Given heavily cleaned input in the format
model_input = [['TWO people admitted fraudulently using bank cards (...)'],
['All tyrants believe forever',
'But history especially People Power (...) first Bulatlat']]
word2vec is returning alongside the more obvious results super-specific vectors such as
{'A pilot shot dogfight Pakistani aircraft returned India Friday freed Islamabad called peace gesture following biggest standoff two countries years':
<gensim.models.keyedvectors.Vocab at 0x12a93572828>,
'This story published content partnership POLITICO':
<gensim.models.keyedvectors.Vocab at 0x12a93572a58>,
'Facebook says none 200 people watched live video New Zealand mosque shooting flagged moderators underlining challenge tech companies face policing violent disturbing content real time':
<gensim.models.keyedvectors.Vocab at 0x12a93572ba8>}
It appears to be occurring to more documents than not, and I have a hard time believing they each appear more than five times.

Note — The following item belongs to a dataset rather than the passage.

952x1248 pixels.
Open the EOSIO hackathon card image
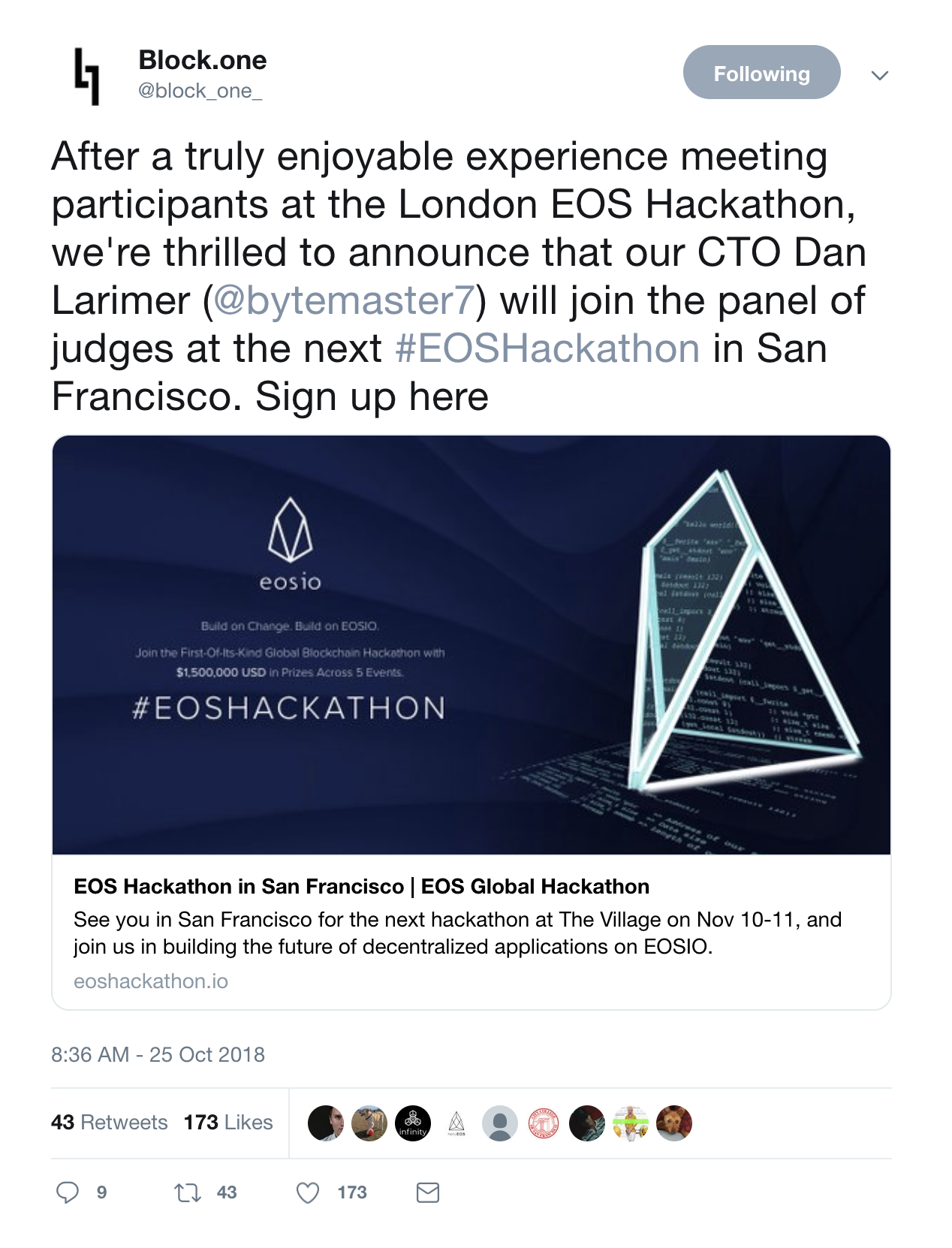tap(471, 645)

I'm using the following code to create my model:
TRAIN_EPOCHS = 30
WINDOW = 5
MIN_COUNT = 5
DIMS = 250
vocab_model = gensim.models.Word2Vec(model_input,
size=DIMS,
window=WINDOW,
iter=TRAIN_EPOCHS,
min_count=MIN_COUNT)
What am I doing wrong that I'm getting such useless vectors?
Word2Vec
expects its training corpus – its sentences
argument – to be a re-iterable Python sequence where each item is itself a list-of-words.
Your model_input
list appears to be a list, where each item is itself a list, but where each item in those lists is a full sentence of many words as a string. As a result, where it's expecting individual word-tokens (as strings), you're giving it full untokenized sentences (as strings).
If you break your texts into lists-of-words, and feed a sequence of those lists-of-words to the model as training data, then you'll get vectors for word-tokens, rather than sentence-strings.